Magnolia branches come next, lush with green leaves that slowly turn to a rusty brown.
"That’s when I spritz them with a few drops of gold," she says.
The yearly December pruning of the magnolia tree yields a harvest too large for home use. Philpotts hauls the branches down to the front door of Place and offers them free to all the folks on her email list. She calls it sharing the wealth, with the hope that using opala to decorate will be the trend, not the exception.
Laughing, she says she never needs to go to an exercise class. "Just 45 minutes a day in the yard will do it. The thing is, it turns into three hours, and then I have to hurry to get all the other things done."

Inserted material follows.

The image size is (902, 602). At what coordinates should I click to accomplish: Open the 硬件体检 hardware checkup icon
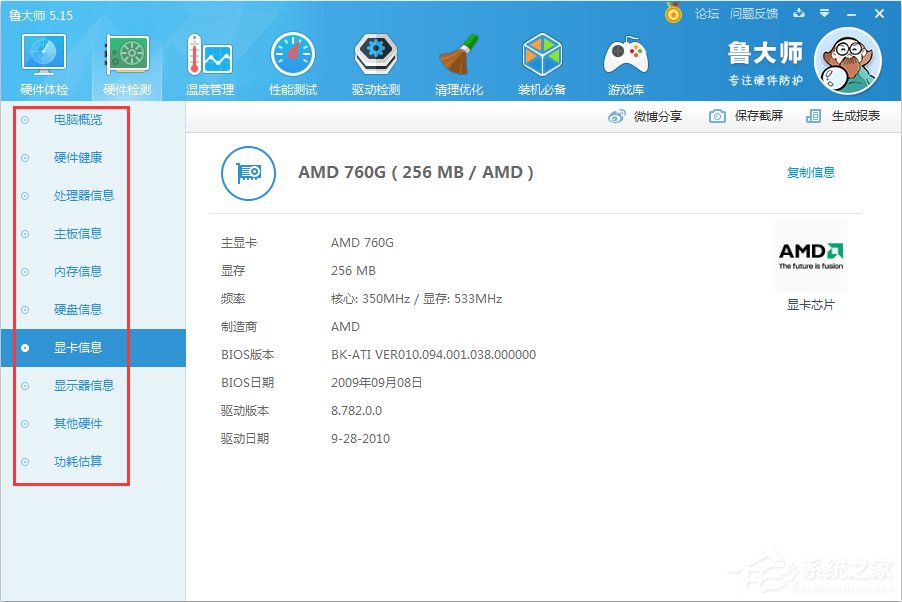[x=44, y=55]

TWENTY YEARS ago, when Philpotts and her husband, John Williams McGrath, purchased their now 90-year-old house, they could hear but not see the stream below because 50 years or more of tree trimmings and yard cuttings had been dumped over the bank. She says their son, Billy, began to poke around and found stone steps dating back to the turn of the century. Slowly they reclaimed the garden, discovering stone lanterns and the hand-hewn stone steps.
"We hauled a ton of green waste up the hill," she says.
They pruned the trees, allowing light and the sound of the stream through, "like music, all day and night, all year."
The tree canopy allows orchids and begonias, two of her passions, to thrive by filtering the light. Every ti leaf known today seems to be growing on the hillside, identified and nurtured by Waimanalo ti expert David Yearian of Ti’s Unlimited. One plant is named the John McGrath.
Dozens of staghorn ferns explode from the branches of century-old trees, looking a bit like a scene from the movie "Avatar." As the fern leaves fall they are added to indoor and outdoor dried arrangements.
Equally comfortable designing a multimillion-dollar project for a luxury resort as she is dressing a monstera vine for a living-room corner display, Philpotts is known for welcoming garden club members from across the country and international visitors to her property. Documentation of the garden is housed in the Smithsonian Institution in Washington, D.C.
The light-and-shadow theme of the inside decor is reflected in the yard. She notes that older homes rarely had outdoor lighting. Rather than adding strings of Christmas lights to garland every plant, the McGraths had lighting experts Lowell Barnhart and Brian Shuckburgh illuminate the front yard, the ancient monstera-lined auwai that flows on the street side, and the cascading garden wilderness that stretches to the stream in the valley below.
The result is a subtle and dramatic garden glow.